[Begin RECORDS PROVIDED]

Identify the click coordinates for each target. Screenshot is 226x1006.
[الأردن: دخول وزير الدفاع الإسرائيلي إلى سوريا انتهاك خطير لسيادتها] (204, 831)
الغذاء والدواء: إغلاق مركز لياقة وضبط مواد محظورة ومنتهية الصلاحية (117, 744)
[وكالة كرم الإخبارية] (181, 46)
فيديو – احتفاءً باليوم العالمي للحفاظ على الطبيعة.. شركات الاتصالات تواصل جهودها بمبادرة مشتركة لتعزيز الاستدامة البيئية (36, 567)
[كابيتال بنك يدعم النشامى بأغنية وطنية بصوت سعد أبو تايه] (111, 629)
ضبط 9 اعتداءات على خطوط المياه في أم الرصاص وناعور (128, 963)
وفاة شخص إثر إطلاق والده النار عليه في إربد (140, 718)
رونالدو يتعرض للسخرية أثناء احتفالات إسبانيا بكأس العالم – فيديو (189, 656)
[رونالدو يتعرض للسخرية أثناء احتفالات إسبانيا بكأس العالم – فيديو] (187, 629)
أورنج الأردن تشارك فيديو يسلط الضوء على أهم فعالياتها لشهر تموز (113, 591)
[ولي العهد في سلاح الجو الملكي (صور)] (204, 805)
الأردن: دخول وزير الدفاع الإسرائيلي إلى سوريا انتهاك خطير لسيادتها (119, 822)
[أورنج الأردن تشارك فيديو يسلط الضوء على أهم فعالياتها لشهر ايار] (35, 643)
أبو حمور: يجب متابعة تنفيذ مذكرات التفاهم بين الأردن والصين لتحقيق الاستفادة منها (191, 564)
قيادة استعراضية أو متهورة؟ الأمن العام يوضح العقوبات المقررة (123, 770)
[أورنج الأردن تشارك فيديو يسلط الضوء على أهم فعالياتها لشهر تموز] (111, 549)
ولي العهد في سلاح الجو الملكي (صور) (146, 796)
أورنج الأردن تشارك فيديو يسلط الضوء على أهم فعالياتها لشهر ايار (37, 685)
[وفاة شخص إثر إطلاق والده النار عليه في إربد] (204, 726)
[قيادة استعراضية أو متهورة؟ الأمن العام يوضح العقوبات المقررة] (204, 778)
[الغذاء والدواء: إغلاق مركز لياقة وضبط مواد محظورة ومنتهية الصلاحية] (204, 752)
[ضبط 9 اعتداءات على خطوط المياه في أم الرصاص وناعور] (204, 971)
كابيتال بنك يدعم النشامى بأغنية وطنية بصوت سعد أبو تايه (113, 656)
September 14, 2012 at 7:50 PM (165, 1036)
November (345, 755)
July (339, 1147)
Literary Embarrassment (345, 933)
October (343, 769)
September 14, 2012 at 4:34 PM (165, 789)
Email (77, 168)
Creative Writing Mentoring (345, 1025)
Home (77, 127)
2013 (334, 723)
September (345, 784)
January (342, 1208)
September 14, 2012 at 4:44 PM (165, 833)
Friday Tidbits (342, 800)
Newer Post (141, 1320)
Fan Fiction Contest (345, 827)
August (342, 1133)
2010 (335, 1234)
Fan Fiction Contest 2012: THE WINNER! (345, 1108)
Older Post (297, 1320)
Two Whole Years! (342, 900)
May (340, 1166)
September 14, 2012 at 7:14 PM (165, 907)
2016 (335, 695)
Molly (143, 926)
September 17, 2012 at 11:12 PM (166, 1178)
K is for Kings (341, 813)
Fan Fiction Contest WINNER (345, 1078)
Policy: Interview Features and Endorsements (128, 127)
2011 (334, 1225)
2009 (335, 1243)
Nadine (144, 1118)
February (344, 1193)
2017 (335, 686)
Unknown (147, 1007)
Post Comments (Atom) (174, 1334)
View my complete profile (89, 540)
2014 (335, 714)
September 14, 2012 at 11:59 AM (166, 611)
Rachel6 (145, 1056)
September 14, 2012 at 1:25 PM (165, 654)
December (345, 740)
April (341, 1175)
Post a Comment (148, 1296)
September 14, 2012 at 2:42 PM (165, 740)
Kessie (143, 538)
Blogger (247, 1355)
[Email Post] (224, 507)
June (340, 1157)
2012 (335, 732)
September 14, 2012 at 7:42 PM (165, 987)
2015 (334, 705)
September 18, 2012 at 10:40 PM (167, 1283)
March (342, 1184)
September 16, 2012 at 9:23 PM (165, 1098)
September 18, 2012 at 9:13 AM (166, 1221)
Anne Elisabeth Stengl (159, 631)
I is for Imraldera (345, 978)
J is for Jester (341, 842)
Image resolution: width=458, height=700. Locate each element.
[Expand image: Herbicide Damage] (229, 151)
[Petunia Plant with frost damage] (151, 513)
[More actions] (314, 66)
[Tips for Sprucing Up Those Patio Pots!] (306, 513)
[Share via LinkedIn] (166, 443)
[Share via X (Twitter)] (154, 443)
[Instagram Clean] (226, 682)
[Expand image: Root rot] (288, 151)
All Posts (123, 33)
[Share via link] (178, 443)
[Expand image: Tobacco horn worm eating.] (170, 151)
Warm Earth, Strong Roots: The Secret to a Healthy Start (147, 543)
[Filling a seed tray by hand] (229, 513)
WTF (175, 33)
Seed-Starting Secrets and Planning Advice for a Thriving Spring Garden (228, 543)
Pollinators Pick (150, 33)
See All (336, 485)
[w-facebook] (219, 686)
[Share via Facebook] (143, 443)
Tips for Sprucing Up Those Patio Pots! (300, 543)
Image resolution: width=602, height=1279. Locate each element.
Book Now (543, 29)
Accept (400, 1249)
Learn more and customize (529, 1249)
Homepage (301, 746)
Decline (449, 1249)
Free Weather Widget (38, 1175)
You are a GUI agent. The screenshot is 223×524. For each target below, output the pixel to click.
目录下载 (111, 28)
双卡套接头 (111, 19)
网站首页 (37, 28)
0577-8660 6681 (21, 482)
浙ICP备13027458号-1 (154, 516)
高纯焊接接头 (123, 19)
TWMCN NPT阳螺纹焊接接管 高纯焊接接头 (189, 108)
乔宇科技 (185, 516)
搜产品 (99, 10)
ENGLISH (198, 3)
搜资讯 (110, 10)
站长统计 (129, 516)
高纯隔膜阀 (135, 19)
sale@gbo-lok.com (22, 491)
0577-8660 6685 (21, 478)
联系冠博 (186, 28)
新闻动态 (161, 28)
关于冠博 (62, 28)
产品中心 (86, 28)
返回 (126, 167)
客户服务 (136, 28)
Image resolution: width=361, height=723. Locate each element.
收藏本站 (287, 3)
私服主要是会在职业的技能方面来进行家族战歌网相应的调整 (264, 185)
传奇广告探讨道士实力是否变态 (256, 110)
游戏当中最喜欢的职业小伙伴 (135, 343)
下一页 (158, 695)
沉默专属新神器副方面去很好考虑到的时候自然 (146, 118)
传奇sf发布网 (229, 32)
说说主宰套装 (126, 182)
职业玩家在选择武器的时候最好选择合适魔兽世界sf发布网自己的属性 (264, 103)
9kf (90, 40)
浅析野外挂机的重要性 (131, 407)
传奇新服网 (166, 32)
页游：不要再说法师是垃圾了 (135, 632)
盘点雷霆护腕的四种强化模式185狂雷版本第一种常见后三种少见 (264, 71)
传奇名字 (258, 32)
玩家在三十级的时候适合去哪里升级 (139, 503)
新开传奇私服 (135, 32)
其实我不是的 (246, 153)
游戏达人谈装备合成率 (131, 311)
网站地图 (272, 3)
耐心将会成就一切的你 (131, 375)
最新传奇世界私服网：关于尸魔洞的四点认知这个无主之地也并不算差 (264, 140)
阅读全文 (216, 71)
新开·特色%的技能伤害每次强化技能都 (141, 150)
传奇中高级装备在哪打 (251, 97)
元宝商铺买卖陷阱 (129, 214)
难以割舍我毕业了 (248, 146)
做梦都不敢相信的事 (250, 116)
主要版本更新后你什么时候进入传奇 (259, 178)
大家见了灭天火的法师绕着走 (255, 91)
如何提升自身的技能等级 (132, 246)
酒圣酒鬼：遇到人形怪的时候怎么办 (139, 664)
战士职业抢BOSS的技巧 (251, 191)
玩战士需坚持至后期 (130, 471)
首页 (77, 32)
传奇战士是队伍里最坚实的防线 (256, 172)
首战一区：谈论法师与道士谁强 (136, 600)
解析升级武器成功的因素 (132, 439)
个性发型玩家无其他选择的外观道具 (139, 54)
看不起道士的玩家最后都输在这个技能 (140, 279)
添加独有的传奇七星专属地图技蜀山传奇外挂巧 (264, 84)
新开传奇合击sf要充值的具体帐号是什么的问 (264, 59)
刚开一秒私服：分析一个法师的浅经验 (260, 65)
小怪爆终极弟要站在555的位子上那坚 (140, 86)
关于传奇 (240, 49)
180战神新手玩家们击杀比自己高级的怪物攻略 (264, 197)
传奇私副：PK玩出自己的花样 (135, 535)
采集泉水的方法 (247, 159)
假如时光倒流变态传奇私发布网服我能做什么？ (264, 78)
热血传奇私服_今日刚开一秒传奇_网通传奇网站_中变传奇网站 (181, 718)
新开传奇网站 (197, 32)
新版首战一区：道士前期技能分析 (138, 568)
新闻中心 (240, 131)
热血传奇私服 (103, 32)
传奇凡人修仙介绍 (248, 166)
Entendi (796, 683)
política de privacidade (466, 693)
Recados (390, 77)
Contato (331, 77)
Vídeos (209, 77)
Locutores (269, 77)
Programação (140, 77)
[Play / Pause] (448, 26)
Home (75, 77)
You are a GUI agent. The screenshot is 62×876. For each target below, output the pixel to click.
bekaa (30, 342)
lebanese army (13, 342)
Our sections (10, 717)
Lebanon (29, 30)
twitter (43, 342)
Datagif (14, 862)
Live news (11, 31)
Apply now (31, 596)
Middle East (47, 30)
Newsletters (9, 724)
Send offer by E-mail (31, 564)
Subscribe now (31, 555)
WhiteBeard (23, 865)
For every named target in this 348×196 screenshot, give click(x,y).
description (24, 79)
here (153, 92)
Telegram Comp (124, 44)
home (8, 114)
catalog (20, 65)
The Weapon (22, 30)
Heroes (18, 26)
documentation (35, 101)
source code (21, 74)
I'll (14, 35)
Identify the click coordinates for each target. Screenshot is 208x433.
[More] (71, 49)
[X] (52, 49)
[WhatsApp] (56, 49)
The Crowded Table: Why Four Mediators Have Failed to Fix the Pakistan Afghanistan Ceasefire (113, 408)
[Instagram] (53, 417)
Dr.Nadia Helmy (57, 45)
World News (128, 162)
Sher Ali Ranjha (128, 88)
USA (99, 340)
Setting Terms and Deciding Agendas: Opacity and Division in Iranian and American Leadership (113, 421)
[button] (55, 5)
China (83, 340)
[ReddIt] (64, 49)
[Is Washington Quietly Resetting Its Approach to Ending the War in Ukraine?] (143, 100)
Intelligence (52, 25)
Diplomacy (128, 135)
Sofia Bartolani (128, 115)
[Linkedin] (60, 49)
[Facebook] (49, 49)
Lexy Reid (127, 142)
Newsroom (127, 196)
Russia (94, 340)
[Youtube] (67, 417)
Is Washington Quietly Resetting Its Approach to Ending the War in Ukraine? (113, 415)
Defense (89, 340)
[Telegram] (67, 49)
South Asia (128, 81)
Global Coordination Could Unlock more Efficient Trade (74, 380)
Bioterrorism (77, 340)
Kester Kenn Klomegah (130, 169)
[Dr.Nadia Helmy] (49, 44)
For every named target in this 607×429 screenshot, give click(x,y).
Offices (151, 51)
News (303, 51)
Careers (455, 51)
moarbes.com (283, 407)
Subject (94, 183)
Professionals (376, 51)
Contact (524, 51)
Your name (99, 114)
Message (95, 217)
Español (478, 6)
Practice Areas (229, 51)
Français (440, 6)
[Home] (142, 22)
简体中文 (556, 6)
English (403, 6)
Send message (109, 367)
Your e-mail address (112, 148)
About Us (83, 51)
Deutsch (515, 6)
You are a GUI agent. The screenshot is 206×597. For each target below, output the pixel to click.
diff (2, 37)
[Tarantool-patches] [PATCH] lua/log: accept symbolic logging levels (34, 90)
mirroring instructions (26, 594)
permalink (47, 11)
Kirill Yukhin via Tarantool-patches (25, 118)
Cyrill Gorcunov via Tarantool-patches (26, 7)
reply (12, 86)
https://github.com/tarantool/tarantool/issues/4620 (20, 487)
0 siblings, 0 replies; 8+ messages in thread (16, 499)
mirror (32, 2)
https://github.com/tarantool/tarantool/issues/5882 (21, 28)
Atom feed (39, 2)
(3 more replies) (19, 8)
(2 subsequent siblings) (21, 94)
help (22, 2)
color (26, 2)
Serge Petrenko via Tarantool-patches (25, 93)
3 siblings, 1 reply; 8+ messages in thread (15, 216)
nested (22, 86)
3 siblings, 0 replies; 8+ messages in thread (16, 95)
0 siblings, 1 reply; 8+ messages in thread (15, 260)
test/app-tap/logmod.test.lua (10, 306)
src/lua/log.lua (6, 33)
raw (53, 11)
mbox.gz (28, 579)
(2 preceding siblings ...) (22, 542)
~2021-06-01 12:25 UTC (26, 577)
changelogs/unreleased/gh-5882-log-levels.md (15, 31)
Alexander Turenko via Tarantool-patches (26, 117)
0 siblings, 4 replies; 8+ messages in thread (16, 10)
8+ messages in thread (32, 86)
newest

[End RECORDS PROVIDED]

WHAT IS ASKED: Convert the items from the beginning through the line containing "فيديو – احتفاءً", inclusive, into a two-column CSV with the headers "text" and "answer". Give one row per item, and put its text and its answer each in a single quoted field, with any line breaks replaced by spaces.

ANSWER:
text,answer
"Identify the click coordinates for each target. Screenshot is 226x1006. [الأردن: دخول وزير الدفاع الإسرائيلي إلى سوريا انتهاك خطير لسيادتها]","(204, 831)"
"الغذاء والدواء: إغلاق مركز لياقة وضبط مواد محظورة ومنتهية الصلاحية","(117, 744)"
"[وكالة كرم الإخبارية]","(181, 46)"
"فيديو – احتفاءً باليوم العالمي للحفاظ على الطبيعة.. شركات الاتصالات تواصل جهودها بمبادرة مشتركة لتعزيز الاستدامة البيئية","(36, 567)"